“If we don’t take care of our customers, someone else will.”

Almost all of us have customers; they could be internal or external to our company, they could be within the public or private sector, or they could be investors and shareholders.

Regardless of who are customers are, we need to not only provide them with an excellent product or exceptional service, we must also understand their needs and expectations, and build a valued relationship.

Customer Service = Providing quality and value

How committed are you to providing customer service? Do you have a means of knowing if your customers are satisfied? Do you have a measurement system that rates how effective you are? What about a process for reporting and tracking issues and complaints, and for soliciting feedback?

Providing quality and value is huge. Most often we think in terms of a service, a deliverable, or a product, but what about cost saving recommendations, ideas for increasing revenue, or assisting with the attainment of goals? Or what about enhancements for how they service their customers?

We need to understand what’s expected of us and take the time to validate that we’re meeting (and hopefully exceeding) those expectations. We need to understand the critical roles and processes that best support each customer, and we need to anticipate the needs and expectations of our customers.

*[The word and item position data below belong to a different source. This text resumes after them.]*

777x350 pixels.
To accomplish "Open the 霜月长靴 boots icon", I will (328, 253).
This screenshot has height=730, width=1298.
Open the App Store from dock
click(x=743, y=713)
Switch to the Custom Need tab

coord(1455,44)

What Happens When You Don’t Deliver

Another key dimension that is sometimes overlooked is understanding the impact to our customers when we don’t deliver. Other than diminished satisfaction levels, there could be penalties assessed for non-delivery, expenses for non-productive workers, and of course losing the customer overall.

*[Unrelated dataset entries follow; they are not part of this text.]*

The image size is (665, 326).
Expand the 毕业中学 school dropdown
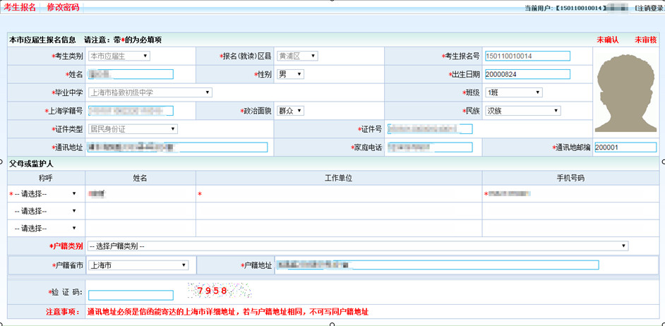pos(149,92)

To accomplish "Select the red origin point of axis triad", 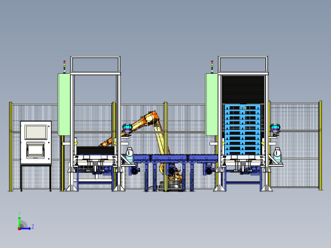I will [x=19, y=229].
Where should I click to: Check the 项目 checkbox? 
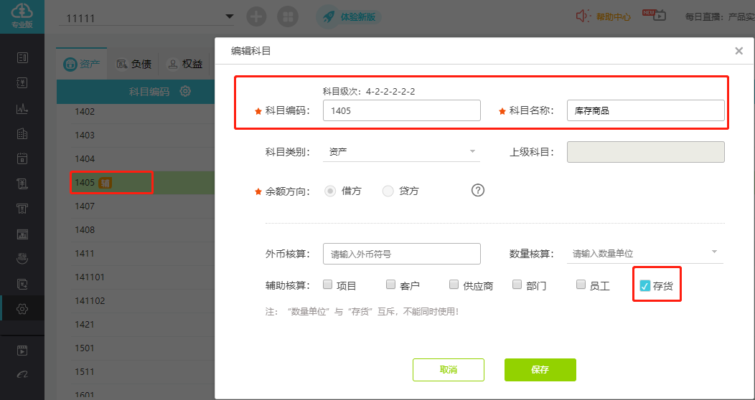pyautogui.click(x=327, y=285)
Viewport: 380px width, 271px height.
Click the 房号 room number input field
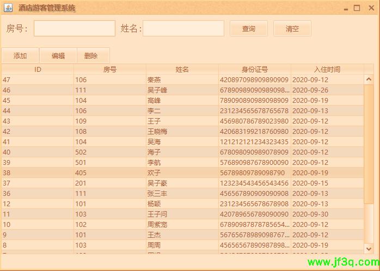pos(75,28)
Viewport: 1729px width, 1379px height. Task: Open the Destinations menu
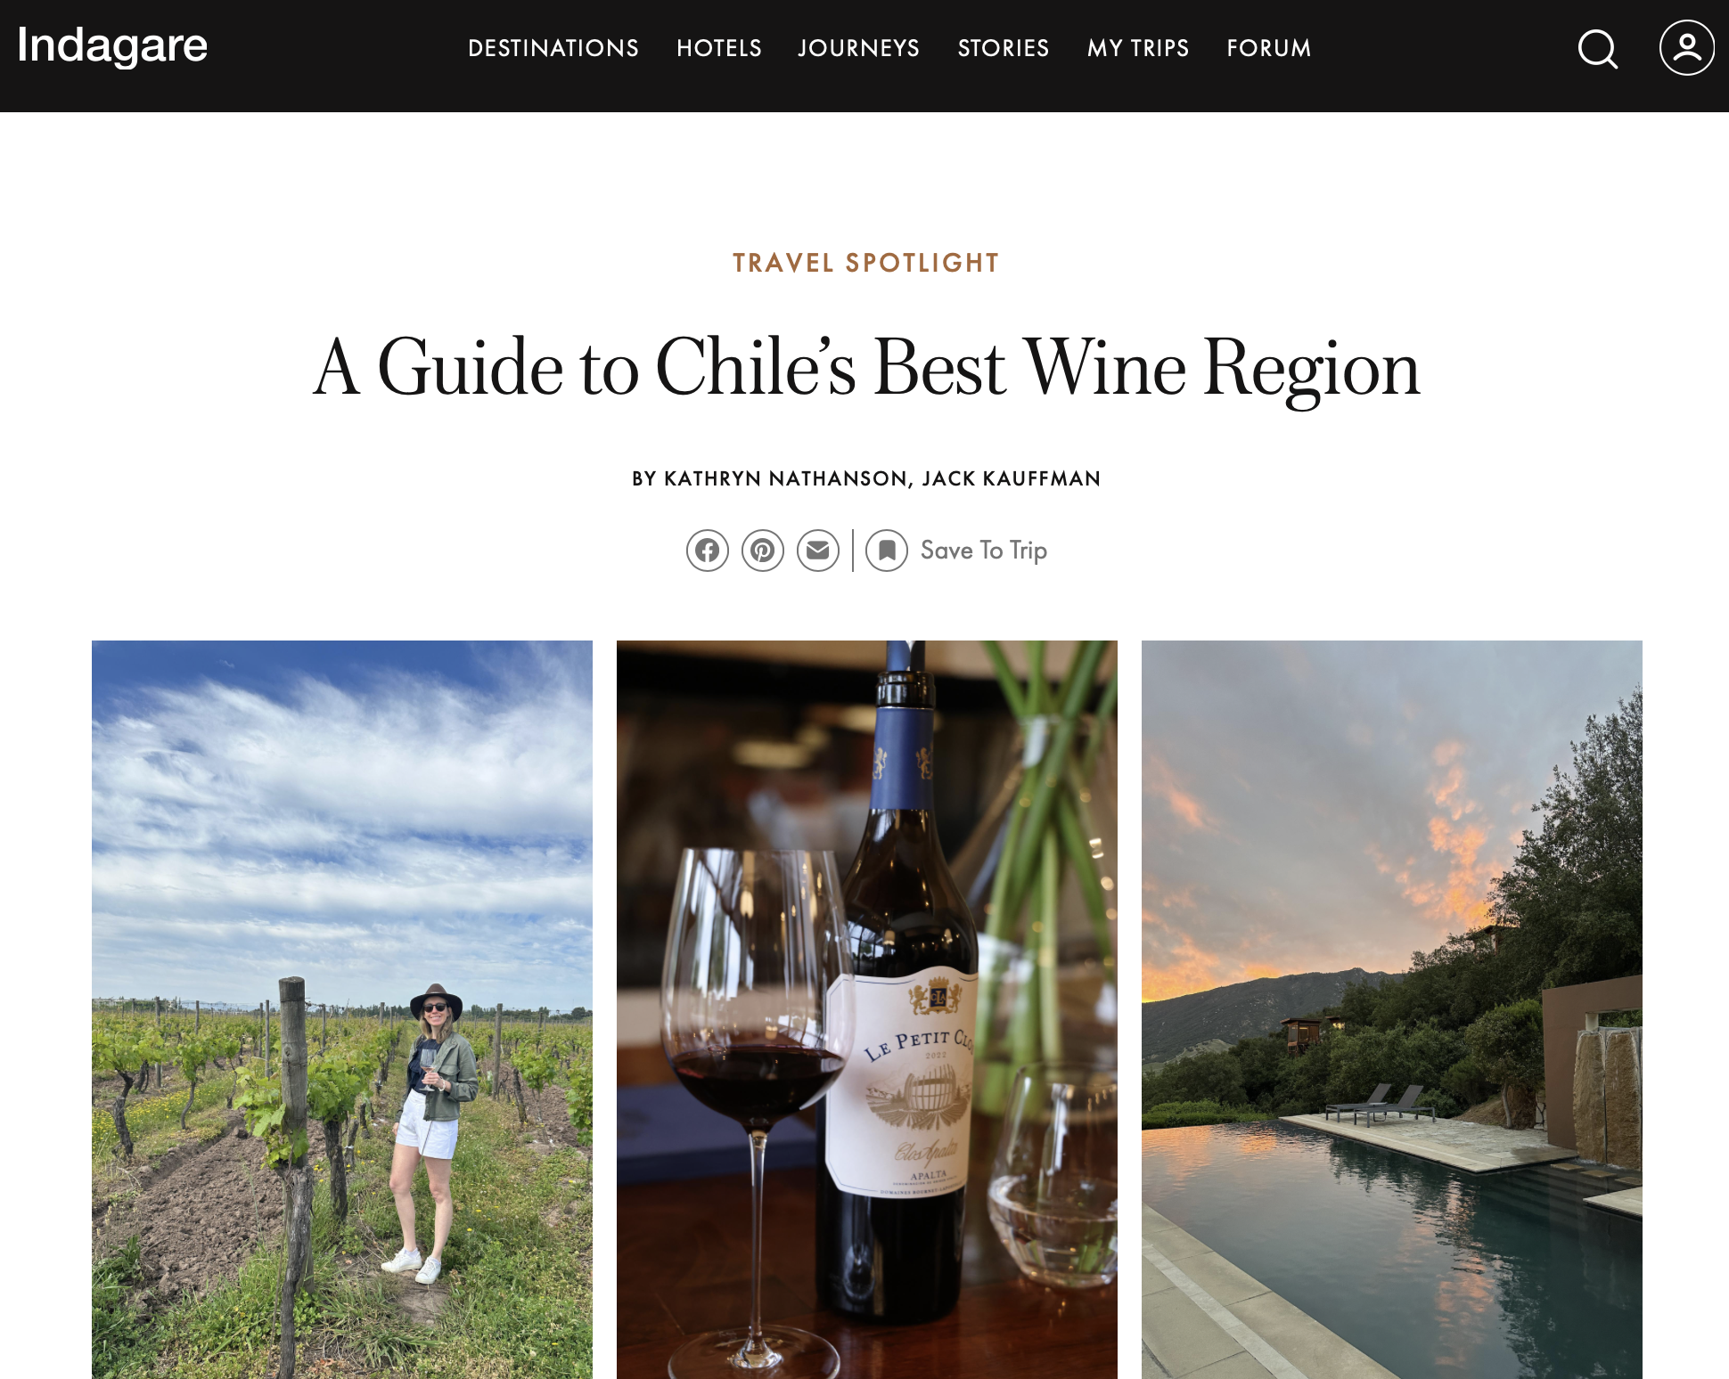tap(553, 48)
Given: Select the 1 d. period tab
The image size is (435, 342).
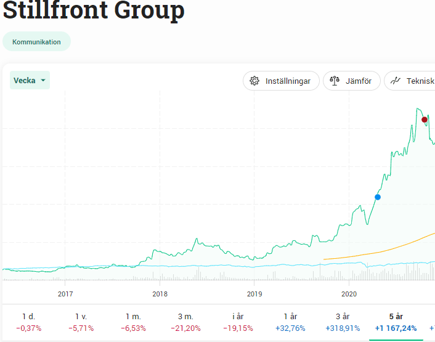Looking at the screenshot, I should pyautogui.click(x=29, y=322).
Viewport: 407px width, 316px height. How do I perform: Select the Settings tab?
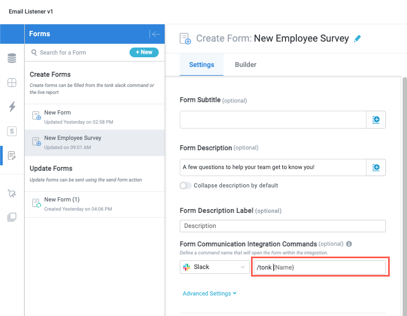[x=201, y=65]
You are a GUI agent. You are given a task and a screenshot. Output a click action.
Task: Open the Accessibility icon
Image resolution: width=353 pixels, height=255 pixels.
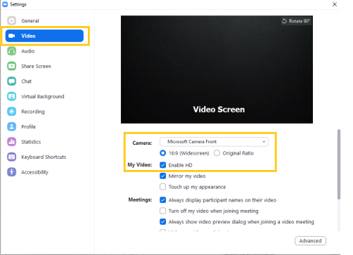11,172
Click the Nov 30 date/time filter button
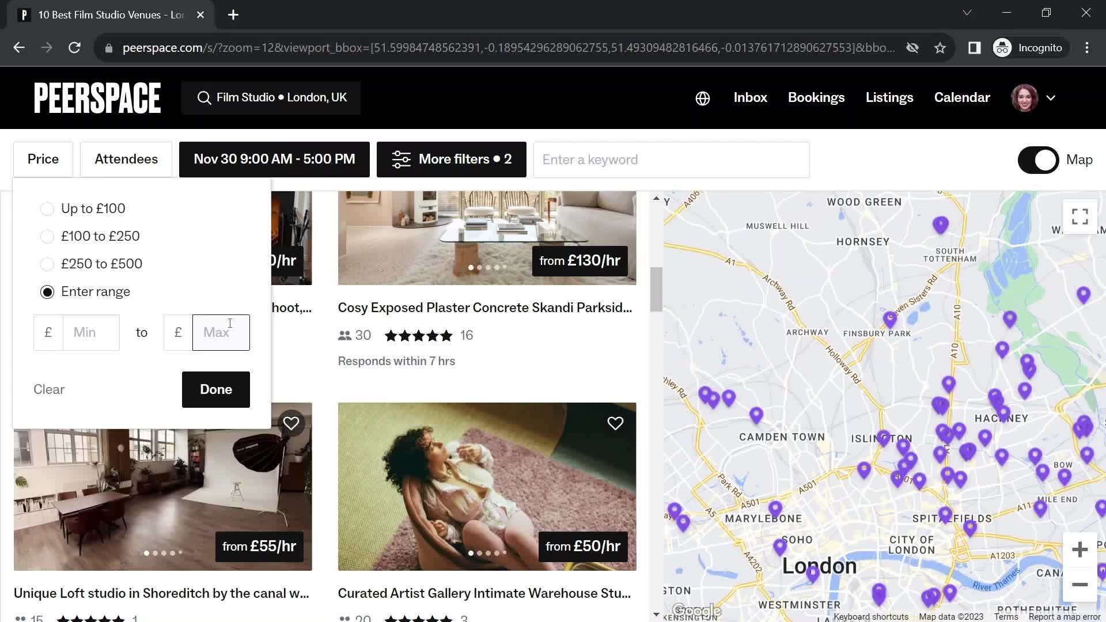The image size is (1106, 622). pos(274,159)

Last week a major airline had a 5-hour computer outage resulting in canceled flights and thousands of stranded passengers; the fall-out will be experienced for several more days and the true impact (loss of repeat business) may never be known.

We once saw a department of 500 individuals sitting idly for several hours because of non-delivery of a product. If we truly know our customer, we understand their dependencies on us, can equate our lack of service to their loss of revenue and other downstream impacts, and have an awareness that they could look elsewhere for service or product providers.

Knowing our customer, being customer focused, delivering what we commit to, and listening and responding to their needs will lend itself to a sustainable customer relationship  – isn’t that what we all aspire for?